A still from 'The Witch'. Tomasin (Anya Taylor-Joy) is shown in the pitch black woods, naked with her back to the camera. In front of her and lit only by the light of a fire, is a dancing coven of naked witches.
The Witch (A24)

However, it is not impossible to use elements of old Western views of corruption and sin as links to witchcraft while not being transphobic; a perfect example is Robert Eggers’ debut feature The Witch. Set in 1630s Puritan territory, the main conflict centres around a heavily religious family exiled to a patch of land within the territory of a witch coven. The paranoia the family feels as their livelihoods are threatened and the children die off focuses on man’s inherent corruptibility combined with their oldest daughter Thomasin’s (Anya-Taylor Joy) burgeoning sexuality: a perfect storm for falling under a witch’s influence. While the titular witch (in her very minimal screen time) is shown to be a woman the actual threat is less on anatomy and more on puberty as a concept; Thomasin is only under the influence of the Devil in the final few scenes because she succumbs to her own repressed needs much as her younger brother did earlier in the film making corruption know no specific gender.
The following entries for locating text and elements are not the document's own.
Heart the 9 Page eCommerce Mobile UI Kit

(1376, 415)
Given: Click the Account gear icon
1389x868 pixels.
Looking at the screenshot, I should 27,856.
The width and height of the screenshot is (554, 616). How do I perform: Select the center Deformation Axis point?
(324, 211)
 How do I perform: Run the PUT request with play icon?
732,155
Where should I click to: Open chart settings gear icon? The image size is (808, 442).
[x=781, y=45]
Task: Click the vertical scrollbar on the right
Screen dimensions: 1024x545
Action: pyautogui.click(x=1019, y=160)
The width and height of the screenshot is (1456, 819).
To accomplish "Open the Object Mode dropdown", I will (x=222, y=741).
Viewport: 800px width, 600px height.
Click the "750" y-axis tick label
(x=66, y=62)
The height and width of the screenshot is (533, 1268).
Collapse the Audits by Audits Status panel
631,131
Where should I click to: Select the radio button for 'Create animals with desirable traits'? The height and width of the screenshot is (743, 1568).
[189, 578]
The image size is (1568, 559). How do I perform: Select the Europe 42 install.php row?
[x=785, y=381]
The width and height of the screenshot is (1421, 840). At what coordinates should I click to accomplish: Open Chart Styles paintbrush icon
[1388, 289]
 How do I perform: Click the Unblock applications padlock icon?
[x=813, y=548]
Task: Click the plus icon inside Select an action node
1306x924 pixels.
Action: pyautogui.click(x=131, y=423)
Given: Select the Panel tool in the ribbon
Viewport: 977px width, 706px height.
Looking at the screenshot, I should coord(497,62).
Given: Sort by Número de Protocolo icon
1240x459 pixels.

As a horror fan, I love the variety in supernatural horror and I always love seeing how much women get to thrive and have agency in the genre; it’s never dull seeing witchcraft become a device for marginalised characters to regain power in some way. However, as a nonbinary person, it pains me to see such outdated, transphobic narratives continuing to thrive in modern media. It’s possible to make a witch movie without a transphobic narrative undercutting it. This passive association of the womb and whatever energy it possesses with womanhood that allows for the normalisation of transphobia: it’s coding that it’s normal for women to have one type of anatomy and men to have another which is both scientifically inaccurate and a gateway for more overt transphobia. Having empowering movies for women involuntarily include some that don’t identify as women and exclude others that do solely from including a plot point about a mass of tissue time and time again is old; it’s possible to make movies centring women that don’t involve her body as a plot point.

by Red

Red (they/them) is an English literature student based out of the swamp that is Florida. Their bread and butter is horror movies — the cheesier the better — but if someone puts on a Wes Anderson or Hayao Miyazaki movie they won’t complain. Their favourite movies are The Texas Chain Saw Massacre, Dogtooth, Sorry to Bother You, and The Muppet Movie.